On the way back I passed a dead crocodile floating in the waters as soon as I entered Florida Bay. It’s a shame to see an endangered species floating dead in the water. It could very well be another casualty from the cold weather.

As I neared Flamingo I paddled past Bradley Key. It looks like any other of the hundreds of mangrove islands you have passed by along the Wilderness Waterway. But Bradley Key is named after Guy Bradley and is the site where he was murdered in 1905 while carrying out his job as a game warden attempting to arrest bird poachers.

The showy feathers of Everglades birds had become very fashionable for women to wear in their hats. The feathers had at one time worth more than their weight in gold to feed the fashion industry. The national outrage over Bradley’s death in part helped the movement to enact laws protecting the birds and raise awareness of the effects of plume hunting.
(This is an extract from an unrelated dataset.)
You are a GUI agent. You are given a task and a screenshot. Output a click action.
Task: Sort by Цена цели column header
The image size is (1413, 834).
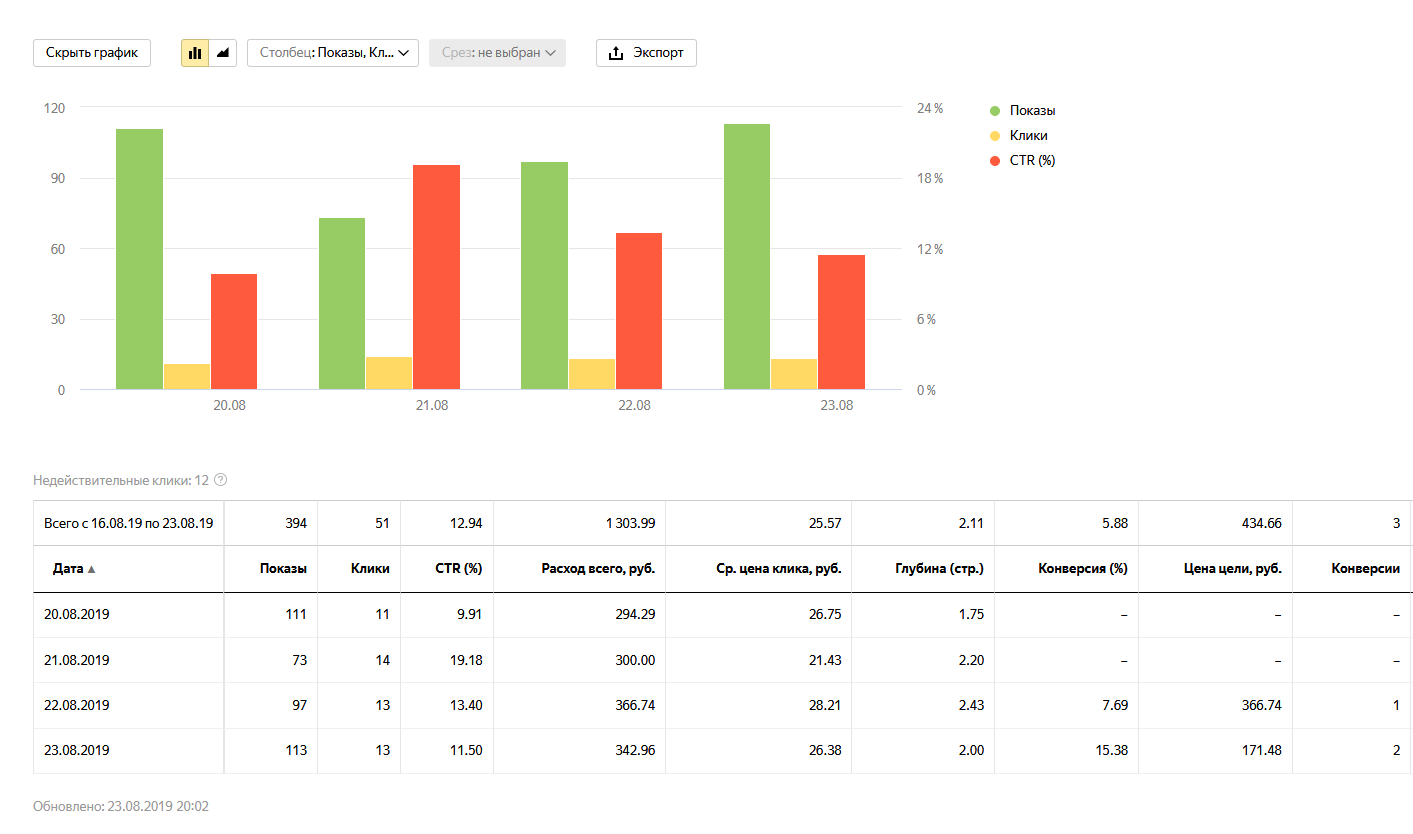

If the trees could talk out here in the Everglades there would be a lot of interesting stories to be told. There is always more to a place like this than what meets the eye.

Bradley Key near Flamingo

1 Comment

  1. Many years ago I gave a talk at an Environmental History conference about how the ecology of the Northern Gulf of Mexico changed since the 1700s. At that meeting, I realized how interesting the environmental history was. Everything made more sense and brought in curiosity. The fact that you are linking your observations today with the -ever so interesting- history of the Everglades, makes your trip many times more interesting. Our environment can be altered over night due to catastrophic events, but the usual, and often irreversible changes take their time. We don’t see them happening which is why most people are inclined to deny the fact that our environment is changing. Humans and nature are tightly linked and human’s denying these changes is like lying viciously. You know that those lies will be the end of something. I really appreciate your notes. They are informative and stimulate thought. Acompanied with great photography, I think you have documented a fragile environment that is in the crosshairs of human impact.